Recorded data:
·····
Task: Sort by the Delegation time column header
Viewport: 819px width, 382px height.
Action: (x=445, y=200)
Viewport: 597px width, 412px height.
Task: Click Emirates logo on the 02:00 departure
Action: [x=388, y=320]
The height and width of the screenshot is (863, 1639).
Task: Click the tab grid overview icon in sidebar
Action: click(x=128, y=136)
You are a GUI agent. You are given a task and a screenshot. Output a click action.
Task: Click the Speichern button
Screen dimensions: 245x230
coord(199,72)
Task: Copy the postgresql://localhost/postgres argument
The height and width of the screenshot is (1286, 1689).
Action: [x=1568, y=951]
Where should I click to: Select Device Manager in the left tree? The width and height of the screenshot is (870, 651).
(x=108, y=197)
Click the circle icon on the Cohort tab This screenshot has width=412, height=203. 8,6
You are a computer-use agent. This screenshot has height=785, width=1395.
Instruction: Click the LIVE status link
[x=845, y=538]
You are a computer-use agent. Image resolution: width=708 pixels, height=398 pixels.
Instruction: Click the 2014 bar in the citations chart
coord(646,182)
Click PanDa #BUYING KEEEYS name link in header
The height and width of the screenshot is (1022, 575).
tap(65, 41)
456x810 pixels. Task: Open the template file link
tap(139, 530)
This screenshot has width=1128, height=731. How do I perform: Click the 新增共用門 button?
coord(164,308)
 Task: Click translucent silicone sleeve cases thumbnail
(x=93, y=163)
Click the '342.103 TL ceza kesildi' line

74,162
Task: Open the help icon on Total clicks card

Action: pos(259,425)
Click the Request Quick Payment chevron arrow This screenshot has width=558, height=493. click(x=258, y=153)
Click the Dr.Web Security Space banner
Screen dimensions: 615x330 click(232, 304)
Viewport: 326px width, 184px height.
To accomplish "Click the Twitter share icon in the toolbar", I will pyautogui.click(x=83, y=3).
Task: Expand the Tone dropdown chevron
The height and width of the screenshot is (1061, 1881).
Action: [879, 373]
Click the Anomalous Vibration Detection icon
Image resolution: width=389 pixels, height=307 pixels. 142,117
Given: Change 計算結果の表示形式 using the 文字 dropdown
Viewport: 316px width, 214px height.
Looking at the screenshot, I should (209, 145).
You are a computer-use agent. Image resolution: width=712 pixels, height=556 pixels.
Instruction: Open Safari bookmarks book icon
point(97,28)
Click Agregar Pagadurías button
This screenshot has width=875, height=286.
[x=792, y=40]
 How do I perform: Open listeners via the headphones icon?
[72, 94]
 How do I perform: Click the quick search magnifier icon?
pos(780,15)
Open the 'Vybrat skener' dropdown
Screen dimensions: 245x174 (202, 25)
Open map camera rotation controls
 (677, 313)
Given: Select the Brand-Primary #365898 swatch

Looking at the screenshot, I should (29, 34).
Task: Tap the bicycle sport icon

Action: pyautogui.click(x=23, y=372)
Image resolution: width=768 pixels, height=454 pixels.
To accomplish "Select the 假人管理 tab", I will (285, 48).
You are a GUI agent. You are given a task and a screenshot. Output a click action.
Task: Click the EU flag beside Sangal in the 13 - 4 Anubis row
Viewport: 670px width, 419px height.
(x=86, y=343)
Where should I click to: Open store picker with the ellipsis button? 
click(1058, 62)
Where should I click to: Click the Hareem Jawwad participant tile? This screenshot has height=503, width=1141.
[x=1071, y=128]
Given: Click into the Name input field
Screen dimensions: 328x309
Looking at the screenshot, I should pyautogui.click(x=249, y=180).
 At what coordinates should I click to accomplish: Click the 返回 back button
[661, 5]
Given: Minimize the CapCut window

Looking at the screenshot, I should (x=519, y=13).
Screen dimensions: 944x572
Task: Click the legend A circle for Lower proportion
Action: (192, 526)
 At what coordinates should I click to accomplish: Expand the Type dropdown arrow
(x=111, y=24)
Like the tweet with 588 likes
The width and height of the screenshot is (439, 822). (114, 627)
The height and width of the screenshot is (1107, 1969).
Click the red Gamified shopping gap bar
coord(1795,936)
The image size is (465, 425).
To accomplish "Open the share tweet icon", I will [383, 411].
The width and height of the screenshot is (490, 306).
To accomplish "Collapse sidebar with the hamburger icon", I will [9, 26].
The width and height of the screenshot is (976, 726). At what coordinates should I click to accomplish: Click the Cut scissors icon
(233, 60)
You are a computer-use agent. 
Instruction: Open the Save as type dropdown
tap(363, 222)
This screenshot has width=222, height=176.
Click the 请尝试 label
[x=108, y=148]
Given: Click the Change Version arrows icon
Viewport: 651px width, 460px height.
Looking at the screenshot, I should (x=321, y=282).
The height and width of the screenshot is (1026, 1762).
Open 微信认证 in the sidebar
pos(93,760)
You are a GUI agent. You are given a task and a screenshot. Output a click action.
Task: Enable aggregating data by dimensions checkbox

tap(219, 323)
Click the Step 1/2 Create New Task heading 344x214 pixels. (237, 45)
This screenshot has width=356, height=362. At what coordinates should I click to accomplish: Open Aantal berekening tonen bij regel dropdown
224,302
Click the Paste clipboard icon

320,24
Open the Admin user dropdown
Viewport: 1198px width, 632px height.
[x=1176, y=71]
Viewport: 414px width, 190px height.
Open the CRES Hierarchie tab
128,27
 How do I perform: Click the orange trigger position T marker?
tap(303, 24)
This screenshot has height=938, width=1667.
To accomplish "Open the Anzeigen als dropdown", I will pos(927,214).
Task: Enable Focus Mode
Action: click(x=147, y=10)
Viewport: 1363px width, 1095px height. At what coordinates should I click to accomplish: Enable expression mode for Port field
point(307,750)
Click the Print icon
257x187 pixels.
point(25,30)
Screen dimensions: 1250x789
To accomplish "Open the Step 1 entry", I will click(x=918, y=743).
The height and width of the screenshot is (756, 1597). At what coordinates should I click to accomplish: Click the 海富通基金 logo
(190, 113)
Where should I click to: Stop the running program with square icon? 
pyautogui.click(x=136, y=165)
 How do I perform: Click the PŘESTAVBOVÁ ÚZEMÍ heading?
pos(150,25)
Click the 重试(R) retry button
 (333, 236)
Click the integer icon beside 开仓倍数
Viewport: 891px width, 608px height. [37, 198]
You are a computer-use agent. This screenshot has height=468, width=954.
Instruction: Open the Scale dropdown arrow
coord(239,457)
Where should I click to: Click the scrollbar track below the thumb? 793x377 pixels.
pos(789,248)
·····
§ **YOUR INSTRUCTIONS**: Set down the lines of the listing exactly, from its first line through the line containing "The height and width of the screenshot is (863, 1639).", with both ends included.

§ **RESULT FOR THIS TASK**:
Task: Sort by the Delegation time column header
Viewport: 819px width, 382px height.
Action: (x=445, y=200)
Viewport: 597px width, 412px height.
Task: Click Emirates logo on the 02:00 departure
Action: [x=388, y=320]
The height and width of the screenshot is (863, 1639).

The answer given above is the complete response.